TASK: Change every "Screen dimensions" in the listing below to "Display size" and write the lines out again with nothing else altered.

[Records]
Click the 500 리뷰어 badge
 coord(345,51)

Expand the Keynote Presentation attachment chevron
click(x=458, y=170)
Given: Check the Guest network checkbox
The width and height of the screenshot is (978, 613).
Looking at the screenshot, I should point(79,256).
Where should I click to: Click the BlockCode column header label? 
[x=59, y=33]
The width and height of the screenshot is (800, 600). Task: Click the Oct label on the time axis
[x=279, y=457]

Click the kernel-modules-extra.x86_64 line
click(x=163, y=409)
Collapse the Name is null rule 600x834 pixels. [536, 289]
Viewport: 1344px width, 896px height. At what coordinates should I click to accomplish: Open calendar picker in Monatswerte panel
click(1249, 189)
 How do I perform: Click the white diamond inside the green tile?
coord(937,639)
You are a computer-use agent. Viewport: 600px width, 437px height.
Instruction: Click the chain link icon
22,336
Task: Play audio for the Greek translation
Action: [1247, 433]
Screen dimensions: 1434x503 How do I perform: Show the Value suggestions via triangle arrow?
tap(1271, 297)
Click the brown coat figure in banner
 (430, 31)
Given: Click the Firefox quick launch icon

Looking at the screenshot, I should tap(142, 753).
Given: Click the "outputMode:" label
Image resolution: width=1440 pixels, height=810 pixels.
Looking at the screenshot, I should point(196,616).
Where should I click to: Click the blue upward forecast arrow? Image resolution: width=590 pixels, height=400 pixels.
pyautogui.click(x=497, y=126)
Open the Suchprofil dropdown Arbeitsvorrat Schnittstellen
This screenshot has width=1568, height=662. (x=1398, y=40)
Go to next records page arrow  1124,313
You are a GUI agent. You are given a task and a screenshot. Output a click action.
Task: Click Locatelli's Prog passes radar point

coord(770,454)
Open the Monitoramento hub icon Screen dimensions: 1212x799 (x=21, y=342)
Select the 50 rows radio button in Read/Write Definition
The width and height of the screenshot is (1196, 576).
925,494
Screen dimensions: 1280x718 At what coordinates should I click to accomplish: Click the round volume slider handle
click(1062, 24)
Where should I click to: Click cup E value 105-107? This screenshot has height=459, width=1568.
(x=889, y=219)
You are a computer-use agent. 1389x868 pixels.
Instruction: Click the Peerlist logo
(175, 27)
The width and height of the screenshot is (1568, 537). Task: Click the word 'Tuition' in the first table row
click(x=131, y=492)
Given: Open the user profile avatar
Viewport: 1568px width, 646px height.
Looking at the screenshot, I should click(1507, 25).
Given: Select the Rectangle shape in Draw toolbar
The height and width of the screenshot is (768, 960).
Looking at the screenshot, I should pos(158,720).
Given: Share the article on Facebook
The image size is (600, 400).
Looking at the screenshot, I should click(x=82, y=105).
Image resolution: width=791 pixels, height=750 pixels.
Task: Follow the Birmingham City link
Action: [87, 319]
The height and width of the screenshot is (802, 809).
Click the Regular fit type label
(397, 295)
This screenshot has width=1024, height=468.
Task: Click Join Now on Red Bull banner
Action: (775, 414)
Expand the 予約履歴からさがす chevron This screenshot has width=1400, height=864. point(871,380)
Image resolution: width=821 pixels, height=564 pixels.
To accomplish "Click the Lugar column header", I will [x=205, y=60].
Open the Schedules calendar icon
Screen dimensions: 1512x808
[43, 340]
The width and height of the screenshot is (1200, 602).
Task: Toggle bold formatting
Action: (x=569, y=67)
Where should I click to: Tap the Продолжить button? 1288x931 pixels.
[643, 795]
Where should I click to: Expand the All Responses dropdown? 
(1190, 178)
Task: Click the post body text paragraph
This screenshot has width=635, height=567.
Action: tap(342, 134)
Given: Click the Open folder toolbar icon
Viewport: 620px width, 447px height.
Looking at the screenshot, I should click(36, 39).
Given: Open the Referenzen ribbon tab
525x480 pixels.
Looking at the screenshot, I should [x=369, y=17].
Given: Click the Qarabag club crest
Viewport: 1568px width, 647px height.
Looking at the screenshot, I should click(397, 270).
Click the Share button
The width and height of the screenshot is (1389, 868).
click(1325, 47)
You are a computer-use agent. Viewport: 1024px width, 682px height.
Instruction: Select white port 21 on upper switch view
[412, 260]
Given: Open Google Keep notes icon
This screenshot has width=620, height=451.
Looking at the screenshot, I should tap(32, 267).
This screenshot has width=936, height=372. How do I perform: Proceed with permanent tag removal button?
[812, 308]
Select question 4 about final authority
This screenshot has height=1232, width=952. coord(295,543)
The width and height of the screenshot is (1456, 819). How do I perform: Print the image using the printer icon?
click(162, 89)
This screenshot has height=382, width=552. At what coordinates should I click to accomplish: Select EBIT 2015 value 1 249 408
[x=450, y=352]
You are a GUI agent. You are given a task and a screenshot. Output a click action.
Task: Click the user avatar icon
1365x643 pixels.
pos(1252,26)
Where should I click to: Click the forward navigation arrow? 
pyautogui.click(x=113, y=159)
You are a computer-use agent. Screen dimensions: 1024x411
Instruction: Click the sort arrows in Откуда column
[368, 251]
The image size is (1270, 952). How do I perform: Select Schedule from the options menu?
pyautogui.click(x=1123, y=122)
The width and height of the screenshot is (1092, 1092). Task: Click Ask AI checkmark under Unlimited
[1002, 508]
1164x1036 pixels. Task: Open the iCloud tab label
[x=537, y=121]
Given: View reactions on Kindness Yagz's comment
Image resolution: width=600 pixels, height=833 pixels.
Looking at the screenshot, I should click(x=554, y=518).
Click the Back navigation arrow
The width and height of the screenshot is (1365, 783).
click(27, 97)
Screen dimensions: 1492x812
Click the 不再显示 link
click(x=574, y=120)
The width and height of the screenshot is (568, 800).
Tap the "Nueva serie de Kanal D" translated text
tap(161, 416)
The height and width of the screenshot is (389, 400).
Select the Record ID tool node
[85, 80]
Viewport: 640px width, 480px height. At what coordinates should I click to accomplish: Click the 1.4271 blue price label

OUTPUT:
Click the 500 리뷰어 badge
 coord(345,51)

Expand the Keynote Presentation attachment chevron
click(x=458, y=170)
Given: Check the Guest network checkbox
The width and height of the screenshot is (978, 613).
Looking at the screenshot, I should point(79,256).
Where should I click to: Click the BlockCode column header label? 
[x=59, y=33]
The width and height of the screenshot is (800, 600). Task: Click the Oct label on the time axis
[x=279, y=457]

Click the kernel-modules-extra.x86_64 line
click(x=163, y=409)
Collapse the Name is null rule 600x834 pixels. [536, 289]
Viewport: 1344px width, 896px height. At what coordinates should I click to accomplish: Open calendar picker in Monatswerte panel
click(1249, 189)
 How do I perform: Click the white diamond inside the green tile?
coord(937,639)
You are a computer-use agent. Viewport: 600px width, 437px height.
Instruction: Click the chain link icon
22,336
Task: Play audio for the Greek translation
Action: [1247, 433]
Display size: 1434x503 How do I perform: Show the Value suggestions via triangle arrow?
tap(1271, 297)
Click the brown coat figure in banner
 (430, 31)
Given: Click the Firefox quick launch icon

Looking at the screenshot, I should tap(142, 753).
Given: Click the "outputMode:" label
Image resolution: width=1440 pixels, height=810 pixels.
Looking at the screenshot, I should point(196,616).
Where should I click to: Click the blue upward forecast arrow? Image resolution: width=590 pixels, height=400 pixels.
pyautogui.click(x=497, y=126)
Open the Suchprofil dropdown Arbeitsvorrat Schnittstellen
This screenshot has width=1568, height=662. (x=1398, y=40)
Go to next records page arrow  1124,313
You are a GUI agent. You are given a task and a screenshot. Output a click action.
Task: Click Locatelli's Prog passes radar point

coord(770,454)
Open the Monitoramento hub icon Display size: 1212x799 (x=21, y=342)
Select the 50 rows radio button in Read/Write Definition
The width and height of the screenshot is (1196, 576).
925,494
Display size: 1280x718 At what coordinates should I click to accomplish: Click the round volume slider handle
click(1062, 24)
Where should I click to: Click cup E value 105-107? This screenshot has height=459, width=1568.
(x=889, y=219)
You are a computer-use agent. 1389x868 pixels.
Instruction: Click the Peerlist logo
(175, 27)
The width and height of the screenshot is (1568, 537). Task: Click the word 'Tuition' in the first table row
click(x=131, y=492)
Given: Open the user profile avatar
Viewport: 1568px width, 646px height.
Looking at the screenshot, I should click(1507, 25).
Given: Select the Rectangle shape in Draw toolbar
The height and width of the screenshot is (768, 960).
Looking at the screenshot, I should pos(158,720).
Given: Share the article on Facebook
The image size is (600, 400).
Looking at the screenshot, I should click(x=82, y=105).
Image resolution: width=791 pixels, height=750 pixels.
Task: Follow the Birmingham City link
Action: [87, 319]
The height and width of the screenshot is (802, 809).
Click the Regular fit type label
(397, 295)
This screenshot has width=1024, height=468.
Task: Click Join Now on Red Bull banner
Action: (775, 414)
Expand the 予約履歴からさがす chevron This screenshot has width=1400, height=864. point(871,380)
Image resolution: width=821 pixels, height=564 pixels.
To accomplish "Click the Lugar column header", I will [x=205, y=60].
Open the Schedules calendar icon
Display size: 1512x808
[43, 340]
The width and height of the screenshot is (1200, 602).
Task: Toggle bold formatting
Action: (x=569, y=67)
Where should I click to: Tap the Продолжить button? 1288x931 pixels.
[643, 795]
Where should I click to: Expand the All Responses dropdown? 
(1190, 178)
Task: Click the post body text paragraph
This screenshot has width=635, height=567.
Action: tap(342, 134)
Given: Click the Open folder toolbar icon
Viewport: 620px width, 447px height.
Looking at the screenshot, I should click(36, 39).
Given: Open the Referenzen ribbon tab
525x480 pixels.
Looking at the screenshot, I should [x=369, y=17].
Given: Click the Qarabag club crest
Viewport: 1568px width, 647px height.
Looking at the screenshot, I should click(397, 270).
Click the Share button
The width and height of the screenshot is (1389, 868).
click(1325, 47)
You are a computer-use agent. Viewport: 1024px width, 682px height.
Instruction: Select white port 21 on upper switch view
[412, 260]
Given: Open Google Keep notes icon
This screenshot has width=620, height=451.
Looking at the screenshot, I should tap(32, 267).
This screenshot has width=936, height=372. How do I perform: Proceed with permanent tag removal button?
[812, 308]
Select question 4 about final authority
This screenshot has height=1232, width=952. coord(295,543)
The width and height of the screenshot is (1456, 819). How do I perform: Print the image using the printer icon?
click(162, 89)
This screenshot has height=382, width=552. At what coordinates should I click to accomplish: Select EBIT 2015 value 1 249 408
[x=450, y=352]
You are a GUI agent. You are given a task and a screenshot. Output a click action.
Task: Click the user avatar icon
1365x643 pixels.
pos(1252,26)
Where should I click to: Click the forward navigation arrow? 
pyautogui.click(x=113, y=159)
You are a computer-use agent. Display size: 1024x411
Instruction: Click the sort arrows in Откуда column
[368, 251]
The image size is (1270, 952). How do I perform: Select Schedule from the options menu?
pyautogui.click(x=1123, y=122)
The width and height of the screenshot is (1092, 1092). Task: Click Ask AI checkmark under Unlimited
[1002, 508]
1164x1036 pixels. Task: Open the iCloud tab label
[x=537, y=121]
Given: View reactions on Kindness Yagz's comment
Image resolution: width=600 pixels, height=833 pixels.
Looking at the screenshot, I should click(x=554, y=518).
Click the Back navigation arrow
The width and height of the screenshot is (1365, 783).
click(27, 97)
Display size: 1492x812
Click the 不再显示 link
click(x=574, y=120)
The width and height of the screenshot is (568, 800).
Tap the "Nueva serie de Kanal D" translated text
tap(161, 416)
The height and width of the screenshot is (389, 400).
Select the Record ID tool node
[85, 80]
Viewport: 640px width, 480px height. At what coordinates should I click to accomplish: Click the 1.4271 blue price label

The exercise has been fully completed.